Essas passagens — a primeira do erudito independente Kevin Carson, a segunda do professor de filosofia da Universidade Auburn Roderick Long — parecem vir não de libertários, e sim de esquerdistas radicais, marxistas até. Essa conclusão seria apenas a metade errada: essas palavras foram escritas por libertários de esquerda favoráveis ao livre mercado. (O termo preferido para expressar seu ideal econômico é “mercado libertado/emancipado,” cunhado por William Gillis.)
Esses autores — e crescente grupo de colegas — veem-se tanto como libertários quanto como esquerdistas. São libertários típicos na medida em que acreditam na legitimidade moral da propriedade privada e do livre intercâmbio, e se opõem a toda interferência do governo em assuntos pessoais e econômicos — uma dicotomia sem fundamento e perniciosa. No entanto, são esquerdistas por compartirem preocupações esquerdistas tradicionais, por exemplo quanto a exploração e desigualdade, que são em grande parte ignoradas, se não desqualificadas, por outros libertários. Os libertários de esquerda são favoráveis a solidariedade dos trabalhadores diante de seus chefes, ao apoio à ocupação, pelas pessoas, de propriedade do governo ou abandonada, e preferem que os privilégios corporativos sejam rejeitados de preferência a restrições normativas acerca de como esses privilégios possam ser exercidos. Veem a Walmart como símbolo de favoritismo corporativo — apoiada por subsídios a rodovias e por desapropriações — veem a pessoa fictícia da corporação de responsabilidade limitada com suspeita, e duvidam de que os locais de trabalho em condições vis do Terceiro Mundo constituam a “melhor alternativa” quando haja ausência de manipulação pelo governo.

■ TAREFAS A REALIZAR:
A - De acordo com o texto sobre os libertários de esquerda, quem cunhou o termo "mercado libertado/emancipado"?
B - Transcreva fielmente, do texto sobre os libertários de esquerda, tudo o que vai desde "Essas passagens —" até "por William Gillis.)".

Registros de indicação de palavras e elementos:

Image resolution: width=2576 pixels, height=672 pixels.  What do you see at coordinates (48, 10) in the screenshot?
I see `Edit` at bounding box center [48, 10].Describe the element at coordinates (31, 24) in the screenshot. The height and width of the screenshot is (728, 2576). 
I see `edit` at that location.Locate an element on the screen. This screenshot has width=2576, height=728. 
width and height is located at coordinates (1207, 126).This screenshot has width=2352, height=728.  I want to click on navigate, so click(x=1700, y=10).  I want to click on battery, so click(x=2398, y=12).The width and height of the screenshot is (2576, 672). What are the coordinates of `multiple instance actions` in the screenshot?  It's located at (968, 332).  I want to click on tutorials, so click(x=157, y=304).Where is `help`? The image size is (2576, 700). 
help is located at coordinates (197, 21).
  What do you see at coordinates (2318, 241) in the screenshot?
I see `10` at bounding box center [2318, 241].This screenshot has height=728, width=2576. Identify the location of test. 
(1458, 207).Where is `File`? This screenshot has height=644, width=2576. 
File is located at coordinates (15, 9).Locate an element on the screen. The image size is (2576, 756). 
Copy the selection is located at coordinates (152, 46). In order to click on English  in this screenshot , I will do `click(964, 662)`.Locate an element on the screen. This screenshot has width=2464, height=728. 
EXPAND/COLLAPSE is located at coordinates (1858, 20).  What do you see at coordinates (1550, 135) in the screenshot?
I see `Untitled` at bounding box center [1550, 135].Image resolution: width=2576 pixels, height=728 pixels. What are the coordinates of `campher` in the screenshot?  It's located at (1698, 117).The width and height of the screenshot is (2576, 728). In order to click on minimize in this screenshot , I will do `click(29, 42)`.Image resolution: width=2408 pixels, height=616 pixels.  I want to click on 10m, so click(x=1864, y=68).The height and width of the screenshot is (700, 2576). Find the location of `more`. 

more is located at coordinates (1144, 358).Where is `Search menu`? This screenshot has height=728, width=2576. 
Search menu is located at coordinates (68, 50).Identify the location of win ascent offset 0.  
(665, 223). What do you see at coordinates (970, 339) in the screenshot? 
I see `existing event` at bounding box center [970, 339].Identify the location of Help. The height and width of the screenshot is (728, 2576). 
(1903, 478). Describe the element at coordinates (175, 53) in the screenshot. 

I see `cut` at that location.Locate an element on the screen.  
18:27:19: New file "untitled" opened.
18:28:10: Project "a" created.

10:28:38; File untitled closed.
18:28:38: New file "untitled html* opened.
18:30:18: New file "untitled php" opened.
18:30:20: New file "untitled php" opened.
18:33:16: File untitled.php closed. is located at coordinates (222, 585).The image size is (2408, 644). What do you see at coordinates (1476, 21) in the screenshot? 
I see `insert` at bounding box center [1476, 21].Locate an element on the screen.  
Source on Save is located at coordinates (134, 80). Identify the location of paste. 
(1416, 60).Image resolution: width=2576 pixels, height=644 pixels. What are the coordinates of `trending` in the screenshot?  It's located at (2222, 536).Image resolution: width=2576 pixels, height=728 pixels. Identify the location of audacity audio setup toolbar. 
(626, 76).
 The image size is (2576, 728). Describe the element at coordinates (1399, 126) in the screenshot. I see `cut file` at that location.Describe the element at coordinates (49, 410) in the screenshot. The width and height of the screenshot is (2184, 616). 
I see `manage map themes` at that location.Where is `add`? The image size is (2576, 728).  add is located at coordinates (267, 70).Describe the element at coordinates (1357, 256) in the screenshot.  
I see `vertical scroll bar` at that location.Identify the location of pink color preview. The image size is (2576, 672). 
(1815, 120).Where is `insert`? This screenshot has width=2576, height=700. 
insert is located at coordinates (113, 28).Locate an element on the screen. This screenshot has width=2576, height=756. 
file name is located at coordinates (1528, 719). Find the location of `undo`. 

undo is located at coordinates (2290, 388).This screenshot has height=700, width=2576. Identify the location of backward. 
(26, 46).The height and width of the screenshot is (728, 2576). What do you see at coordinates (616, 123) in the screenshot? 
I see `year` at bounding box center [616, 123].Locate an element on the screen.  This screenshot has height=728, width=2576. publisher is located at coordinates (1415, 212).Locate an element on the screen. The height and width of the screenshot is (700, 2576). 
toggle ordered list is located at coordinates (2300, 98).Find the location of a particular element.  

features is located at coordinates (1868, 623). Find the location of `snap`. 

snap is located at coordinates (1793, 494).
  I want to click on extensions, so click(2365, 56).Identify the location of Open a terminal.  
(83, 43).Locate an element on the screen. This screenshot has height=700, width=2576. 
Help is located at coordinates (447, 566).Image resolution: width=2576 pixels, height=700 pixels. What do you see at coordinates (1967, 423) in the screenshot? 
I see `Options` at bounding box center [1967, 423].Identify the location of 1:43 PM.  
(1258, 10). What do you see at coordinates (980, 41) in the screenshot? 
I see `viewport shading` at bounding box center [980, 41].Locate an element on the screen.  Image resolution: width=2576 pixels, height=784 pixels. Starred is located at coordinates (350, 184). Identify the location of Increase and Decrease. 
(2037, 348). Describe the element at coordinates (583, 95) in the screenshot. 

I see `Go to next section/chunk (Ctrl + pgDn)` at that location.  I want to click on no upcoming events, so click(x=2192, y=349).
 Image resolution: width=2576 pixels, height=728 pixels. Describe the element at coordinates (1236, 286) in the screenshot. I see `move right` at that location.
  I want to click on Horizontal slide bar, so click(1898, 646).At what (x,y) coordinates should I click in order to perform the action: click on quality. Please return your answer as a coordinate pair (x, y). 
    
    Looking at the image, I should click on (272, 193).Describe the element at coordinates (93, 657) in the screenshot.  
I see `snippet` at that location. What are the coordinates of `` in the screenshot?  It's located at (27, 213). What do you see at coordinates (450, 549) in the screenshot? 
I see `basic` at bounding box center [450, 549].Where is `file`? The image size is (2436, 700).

■ CONJUNTO DE RESPOSTAS:
A - William Gillis.

B -
Essas passagens — a primeira do erudito independente Kevin Carson, a segunda do professor de filosofia da Universidade Auburn Roderick Long — parecem vir não de libertários, e sim de esquerdistas radicais, marxistas até. Essa conclusão seria apenas a metade errada: essas palavras foram escritas por libertários de esquerda favoráveis ao livre mercado. (O termo preferido para expressar seu ideal econômico é “mercado libertado/emancipado,” cunhado por William Gillis.)